**Records supplied:**
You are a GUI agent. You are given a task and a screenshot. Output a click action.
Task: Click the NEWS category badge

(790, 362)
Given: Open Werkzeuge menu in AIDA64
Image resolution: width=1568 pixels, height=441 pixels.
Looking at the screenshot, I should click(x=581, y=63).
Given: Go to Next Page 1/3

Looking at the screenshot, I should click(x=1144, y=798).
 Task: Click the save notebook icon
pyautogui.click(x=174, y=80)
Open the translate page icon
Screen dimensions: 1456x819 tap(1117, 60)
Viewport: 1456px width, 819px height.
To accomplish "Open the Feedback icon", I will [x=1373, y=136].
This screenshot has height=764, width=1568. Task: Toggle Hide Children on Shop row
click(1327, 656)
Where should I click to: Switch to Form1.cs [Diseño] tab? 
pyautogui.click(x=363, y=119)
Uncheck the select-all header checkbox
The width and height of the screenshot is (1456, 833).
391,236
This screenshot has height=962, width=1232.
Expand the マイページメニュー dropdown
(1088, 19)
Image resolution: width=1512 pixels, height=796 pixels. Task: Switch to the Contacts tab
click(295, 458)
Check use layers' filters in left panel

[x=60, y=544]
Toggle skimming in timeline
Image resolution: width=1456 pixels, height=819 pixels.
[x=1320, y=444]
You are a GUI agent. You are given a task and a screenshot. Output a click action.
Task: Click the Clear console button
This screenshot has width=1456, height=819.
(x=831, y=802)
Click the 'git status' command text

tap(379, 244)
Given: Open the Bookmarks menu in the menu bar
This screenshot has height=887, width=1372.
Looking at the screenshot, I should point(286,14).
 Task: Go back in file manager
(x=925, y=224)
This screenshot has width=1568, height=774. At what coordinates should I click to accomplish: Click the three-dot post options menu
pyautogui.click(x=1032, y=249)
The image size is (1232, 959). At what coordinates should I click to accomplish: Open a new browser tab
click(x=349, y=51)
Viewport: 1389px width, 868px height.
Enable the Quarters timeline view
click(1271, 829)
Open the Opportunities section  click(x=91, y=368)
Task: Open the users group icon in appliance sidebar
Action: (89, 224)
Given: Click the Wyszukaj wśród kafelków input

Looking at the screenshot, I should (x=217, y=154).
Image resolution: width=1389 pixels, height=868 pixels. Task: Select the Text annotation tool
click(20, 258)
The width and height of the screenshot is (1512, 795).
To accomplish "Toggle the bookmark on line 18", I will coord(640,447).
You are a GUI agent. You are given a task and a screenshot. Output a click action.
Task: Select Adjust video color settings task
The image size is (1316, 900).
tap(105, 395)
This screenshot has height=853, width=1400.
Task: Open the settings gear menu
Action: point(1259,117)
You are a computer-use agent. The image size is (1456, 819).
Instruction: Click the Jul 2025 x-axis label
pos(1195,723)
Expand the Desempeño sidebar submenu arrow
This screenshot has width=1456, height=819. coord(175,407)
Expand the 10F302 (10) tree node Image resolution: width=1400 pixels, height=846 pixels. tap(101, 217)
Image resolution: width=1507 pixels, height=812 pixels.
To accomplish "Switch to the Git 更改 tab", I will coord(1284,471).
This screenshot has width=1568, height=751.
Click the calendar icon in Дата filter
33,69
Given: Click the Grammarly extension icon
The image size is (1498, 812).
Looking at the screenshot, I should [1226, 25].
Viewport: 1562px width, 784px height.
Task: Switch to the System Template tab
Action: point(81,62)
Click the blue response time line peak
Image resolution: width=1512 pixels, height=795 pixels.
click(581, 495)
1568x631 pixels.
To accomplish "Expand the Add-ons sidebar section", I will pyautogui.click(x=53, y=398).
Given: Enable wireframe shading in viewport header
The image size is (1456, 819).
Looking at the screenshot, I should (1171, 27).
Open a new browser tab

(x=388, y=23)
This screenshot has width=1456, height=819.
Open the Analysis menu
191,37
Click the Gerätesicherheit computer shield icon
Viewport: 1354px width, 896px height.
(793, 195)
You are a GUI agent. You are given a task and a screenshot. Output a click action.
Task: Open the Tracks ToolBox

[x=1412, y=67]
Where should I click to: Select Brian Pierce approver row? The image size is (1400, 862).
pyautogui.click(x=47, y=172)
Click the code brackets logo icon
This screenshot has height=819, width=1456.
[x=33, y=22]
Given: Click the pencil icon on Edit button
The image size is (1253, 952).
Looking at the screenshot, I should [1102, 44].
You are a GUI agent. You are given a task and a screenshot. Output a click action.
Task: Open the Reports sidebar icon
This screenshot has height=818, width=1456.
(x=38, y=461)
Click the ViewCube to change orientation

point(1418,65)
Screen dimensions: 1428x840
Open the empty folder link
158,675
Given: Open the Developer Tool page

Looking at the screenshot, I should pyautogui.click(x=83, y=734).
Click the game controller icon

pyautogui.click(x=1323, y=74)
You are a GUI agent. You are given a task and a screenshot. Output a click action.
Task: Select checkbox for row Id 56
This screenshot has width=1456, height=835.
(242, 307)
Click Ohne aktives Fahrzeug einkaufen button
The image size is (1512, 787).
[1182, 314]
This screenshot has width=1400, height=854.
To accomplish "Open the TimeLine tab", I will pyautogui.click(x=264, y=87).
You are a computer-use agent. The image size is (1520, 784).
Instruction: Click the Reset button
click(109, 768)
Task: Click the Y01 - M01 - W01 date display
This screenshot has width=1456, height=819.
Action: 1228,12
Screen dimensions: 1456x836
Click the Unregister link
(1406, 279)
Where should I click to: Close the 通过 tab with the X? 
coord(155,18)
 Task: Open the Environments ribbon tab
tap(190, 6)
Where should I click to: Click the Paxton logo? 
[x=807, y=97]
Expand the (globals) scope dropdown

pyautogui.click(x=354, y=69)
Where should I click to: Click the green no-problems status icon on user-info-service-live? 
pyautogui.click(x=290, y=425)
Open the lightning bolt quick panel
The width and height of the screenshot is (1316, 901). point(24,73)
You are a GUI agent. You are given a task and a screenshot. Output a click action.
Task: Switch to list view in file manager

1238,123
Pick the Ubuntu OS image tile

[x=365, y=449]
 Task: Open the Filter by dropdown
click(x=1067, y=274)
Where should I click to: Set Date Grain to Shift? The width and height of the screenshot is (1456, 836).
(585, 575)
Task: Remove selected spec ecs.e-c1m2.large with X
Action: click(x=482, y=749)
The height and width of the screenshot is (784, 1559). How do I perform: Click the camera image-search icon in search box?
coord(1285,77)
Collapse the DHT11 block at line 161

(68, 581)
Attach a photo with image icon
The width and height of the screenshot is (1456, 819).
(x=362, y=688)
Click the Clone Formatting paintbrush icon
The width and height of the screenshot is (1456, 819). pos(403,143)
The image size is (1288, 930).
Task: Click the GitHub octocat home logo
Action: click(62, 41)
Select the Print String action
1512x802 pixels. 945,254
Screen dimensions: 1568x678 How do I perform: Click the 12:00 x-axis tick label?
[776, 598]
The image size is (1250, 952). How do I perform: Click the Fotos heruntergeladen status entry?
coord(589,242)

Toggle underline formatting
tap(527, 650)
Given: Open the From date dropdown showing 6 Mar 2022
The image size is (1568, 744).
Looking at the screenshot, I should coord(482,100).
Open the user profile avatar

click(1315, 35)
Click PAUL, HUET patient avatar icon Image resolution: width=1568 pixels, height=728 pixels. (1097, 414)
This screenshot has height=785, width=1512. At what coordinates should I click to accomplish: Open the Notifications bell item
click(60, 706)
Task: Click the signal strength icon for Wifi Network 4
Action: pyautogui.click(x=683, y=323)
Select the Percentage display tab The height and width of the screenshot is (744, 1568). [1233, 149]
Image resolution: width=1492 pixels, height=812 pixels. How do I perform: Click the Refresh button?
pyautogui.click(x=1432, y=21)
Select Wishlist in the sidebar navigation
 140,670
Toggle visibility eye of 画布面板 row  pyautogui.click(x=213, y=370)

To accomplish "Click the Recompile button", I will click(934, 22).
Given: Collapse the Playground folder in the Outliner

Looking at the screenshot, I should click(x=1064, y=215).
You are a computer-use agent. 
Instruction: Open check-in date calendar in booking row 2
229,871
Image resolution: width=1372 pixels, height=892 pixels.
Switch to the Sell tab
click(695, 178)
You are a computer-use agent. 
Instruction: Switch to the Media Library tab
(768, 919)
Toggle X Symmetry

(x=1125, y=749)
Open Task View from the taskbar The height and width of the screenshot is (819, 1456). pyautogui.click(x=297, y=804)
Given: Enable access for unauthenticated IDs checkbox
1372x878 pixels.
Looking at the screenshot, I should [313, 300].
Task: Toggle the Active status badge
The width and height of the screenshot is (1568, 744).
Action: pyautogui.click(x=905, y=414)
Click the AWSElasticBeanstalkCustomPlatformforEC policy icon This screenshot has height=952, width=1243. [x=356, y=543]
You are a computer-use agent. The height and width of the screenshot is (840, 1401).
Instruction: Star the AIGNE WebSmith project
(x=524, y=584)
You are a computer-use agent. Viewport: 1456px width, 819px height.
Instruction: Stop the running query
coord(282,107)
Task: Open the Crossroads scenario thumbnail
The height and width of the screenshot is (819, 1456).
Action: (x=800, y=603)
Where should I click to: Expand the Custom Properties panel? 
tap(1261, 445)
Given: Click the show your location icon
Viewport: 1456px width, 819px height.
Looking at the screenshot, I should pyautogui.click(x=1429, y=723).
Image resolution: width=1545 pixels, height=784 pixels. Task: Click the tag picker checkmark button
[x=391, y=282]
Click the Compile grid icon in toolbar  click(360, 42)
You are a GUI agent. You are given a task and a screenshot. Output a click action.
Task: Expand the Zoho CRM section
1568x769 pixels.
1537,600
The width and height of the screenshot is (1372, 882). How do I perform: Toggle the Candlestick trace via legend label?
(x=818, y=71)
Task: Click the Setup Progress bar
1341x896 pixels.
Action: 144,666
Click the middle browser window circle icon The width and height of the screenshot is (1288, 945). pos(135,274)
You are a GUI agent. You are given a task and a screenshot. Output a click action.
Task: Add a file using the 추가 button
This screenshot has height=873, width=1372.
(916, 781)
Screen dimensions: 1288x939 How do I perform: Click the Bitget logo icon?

**Task to complete:**
Copy out every line from the material above in which the word "computer" appears.

**Solution:**
You are a computer-use agent. The image size is (1456, 819).
Click the Gerätesicherheit computer shield icon
You are a computer-use agent. The image size is (1520, 784).
You are a computer-use agent. 
You are a computer-use agent. 
You are a computer-use agent. The height and width of the screenshot is (840, 1401).
You are a computer-use agent. Viewport: 1456px width, 819px height.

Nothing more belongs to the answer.